Condename Interprises, doing business as Buzzr, filed suit against FremantleMedia North America on Feb. 18, claiming Fremantle willfully infringed on Buzzr’s trademark when it launched its digital broadcast television network, YouTube channel and several websites and social media accounts.
In a Tuesday email to The Hollywood Reporter, Buzzr CEO Ed Sussman said the lawsuit will be a David and Goliath story.
“It’s also a story of how dumb it was for a major entertainment company to risk an injunction that will cost them an entire brand because of the hubris that comes with being a giant company that thinks it can stomp on a start up,” wrote Sussman. “We knew they were going to launch many months in advance and we repeatedly urged them to change their name before it was too late.”

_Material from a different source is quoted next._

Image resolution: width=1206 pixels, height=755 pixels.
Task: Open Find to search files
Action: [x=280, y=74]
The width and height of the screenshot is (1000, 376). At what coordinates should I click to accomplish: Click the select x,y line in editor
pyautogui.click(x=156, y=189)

Sussman’s Buzzr is a Tumblr-like social publishing website that launched in 2009 and allows users to create blogs and websites and to discover and share content.

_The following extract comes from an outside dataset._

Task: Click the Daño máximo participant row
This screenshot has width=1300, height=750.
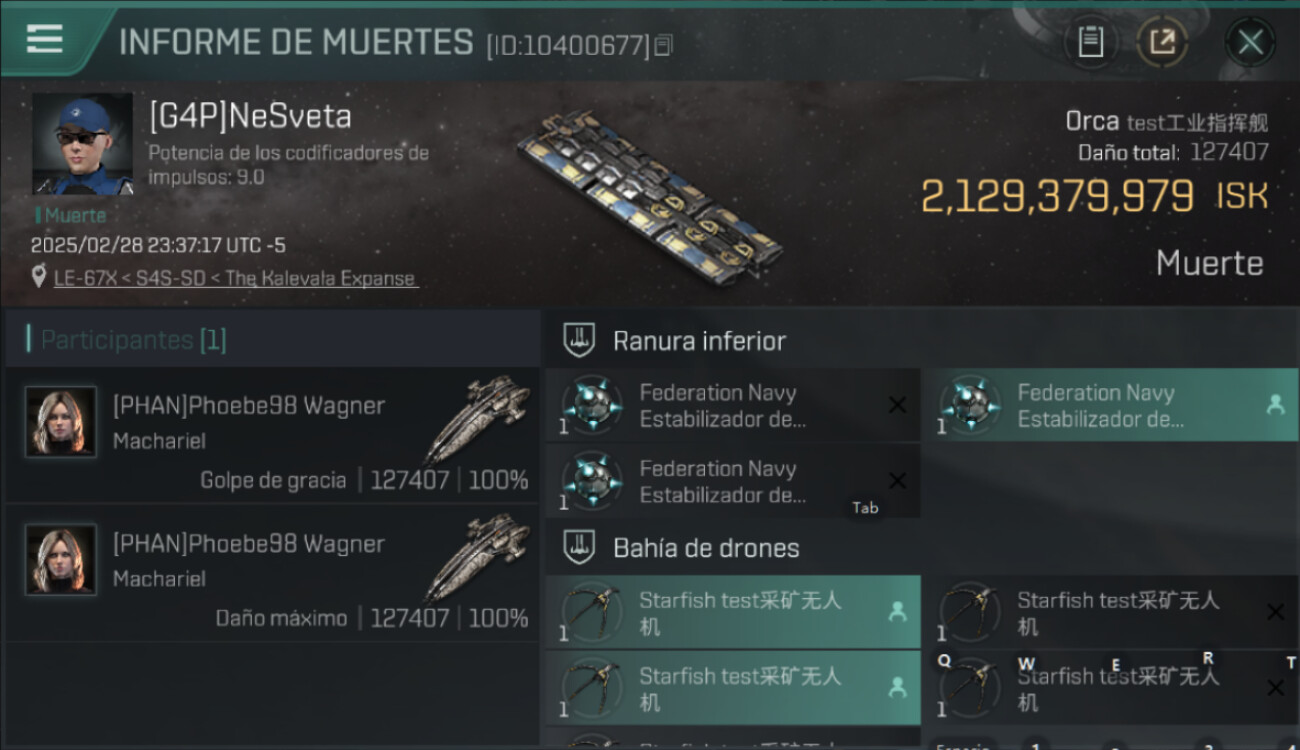Action: 272,572
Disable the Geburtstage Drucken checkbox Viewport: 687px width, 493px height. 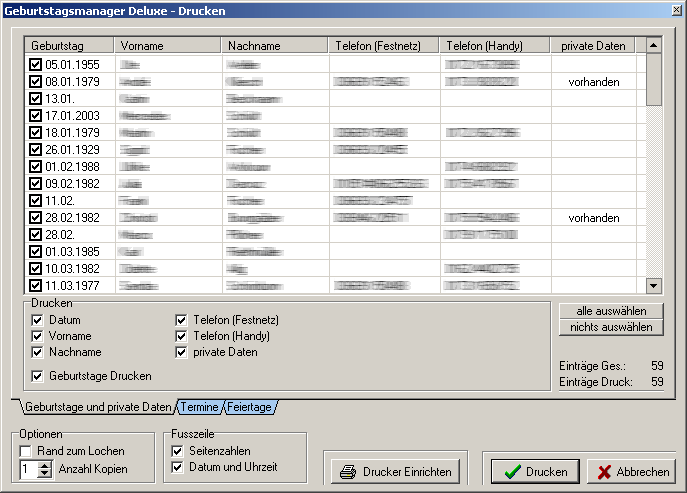(38, 376)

In addition to two federally registered trademarks for “BUZZR,” Sussman said his company has the domain Buzzr.com and the @Buzzr Twitter handle.
Fremantle launched their TV network, also named Buzzr, last year and Sussman said it’s already overwhelming his company’s marketing efforts.
“For six years, Buzzr.com has been number one, two and three in Google search results for our brand name,” he said. “Now, just a few months into Fremantle’s ‘Buzzr‘ launch, we’re no longer even on page one of Google.”
The suit also claims Fremantle in 2014 took action that caused YouTube to remove Buzzr.com’s YouTube channel, BuzzrWebsites, “in order to direct traffic to defendant’s infringing ”buzzr”-branded YouTube channel.”
Fremantle’s Buzzr YouTube channel is also harming Sussman’s company by sharing “salacious, sexually themed programming,” according to the lawsuit that says these videos have identified the Buzzr brand “as one associated with sex, obscenity and crude sensibility.”
The lawsuit asks the court to award damages, issue an injunction to stop Fremantle from using the Buzzr trademark and either make Fremantle issue corrective advertising to address the misleading impressions created about the Buzzr brand or award damages that will allow Buzzr to do so itself.
Fremantle Media has not yet responded to a request for comment.